Anche in altri periodi della storia del capitalismo moderno ci sono stati
momenti in cui il risparmio non si riusciva a creare, periodi in cui la crescita
ristagnava o era negativa. Nei periodi in cui la produzione nazionale cresceva,
invece, corrispondeva anche una crescita del risparmio e questo confortava le
teorie di allora.
Invece, da circa un decennio, in tutto il mondo occidentale assistiamo ad una
caduta del risparmio unita ad una caduta dei redditi, nonostante il prodotto
nazionale continui a salire.
Per la verità, in alcuni paesi fortemente industrializzati, come il
Giappone ad esempio, la crescita del sistema da molti anni sembra essersi
arenata poiché oscilla tra momenti di stagnazione ed altri di lieve recessione.
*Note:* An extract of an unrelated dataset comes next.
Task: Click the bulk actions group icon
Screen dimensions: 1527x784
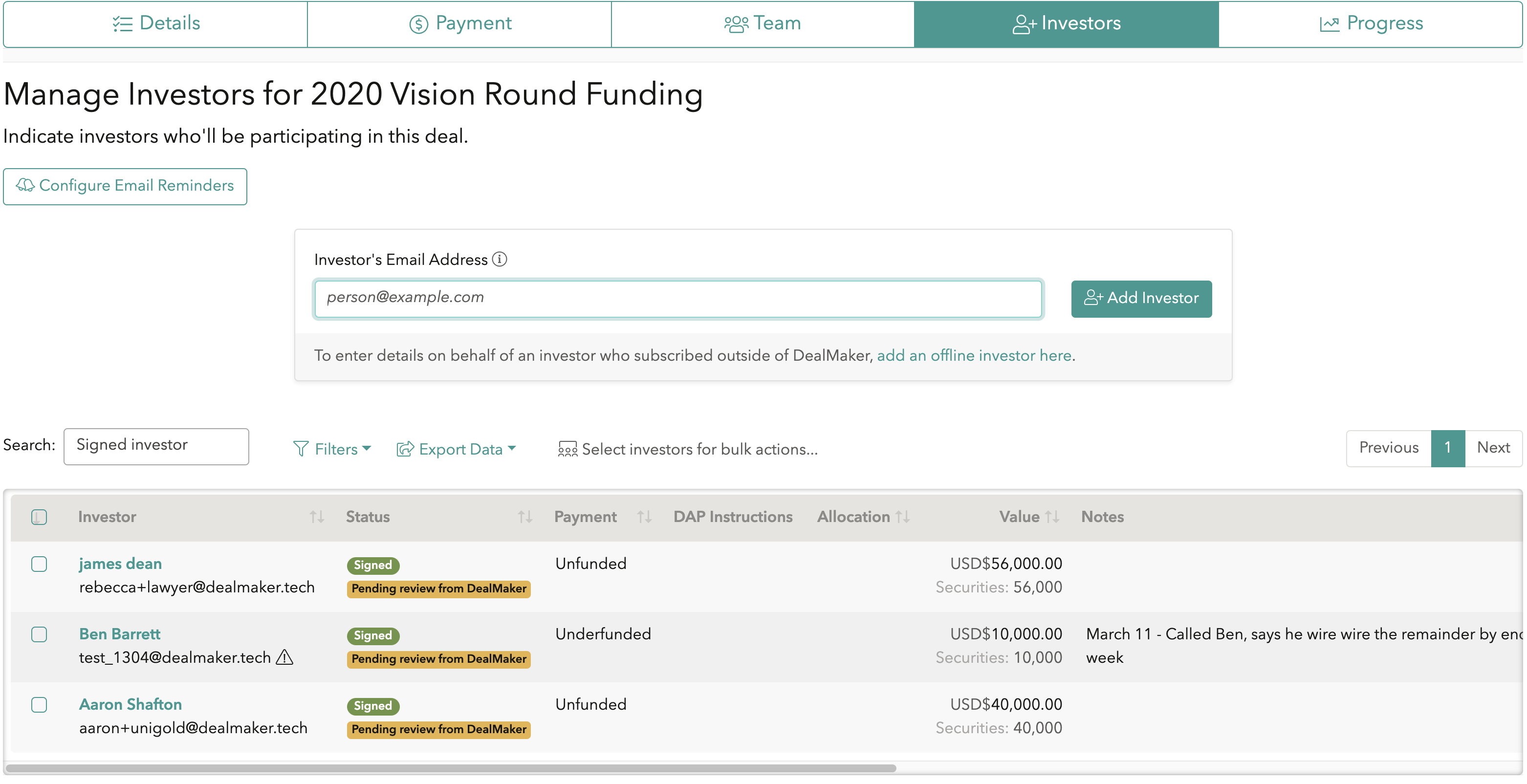Action: click(567, 449)
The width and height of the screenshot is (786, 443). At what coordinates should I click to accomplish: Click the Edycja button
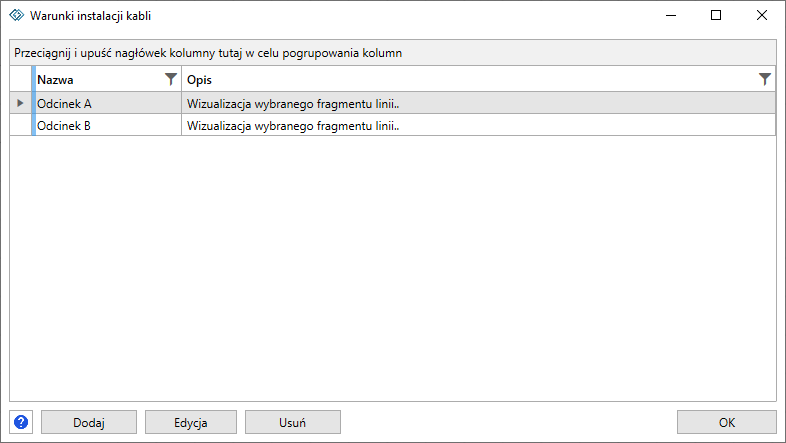pyautogui.click(x=190, y=422)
In Europa e negli Stati Uniti, invece, i dati statistici danno una complessiva
crescita del PIL, decisamente più marcata nel continente americano, e allo
stesso tempo una grave crisi della formazione del risparmio.
Negli USA, il risparmio è da anni diventato negativo, nonostante tassi di
crescita che per effetto della new economy hanno superato il tasso del 6%
all’anno, mentre in Europa il risparmio si è di molto ridimensionato fino a
raggiungere la crescita zero in alcuni paesi.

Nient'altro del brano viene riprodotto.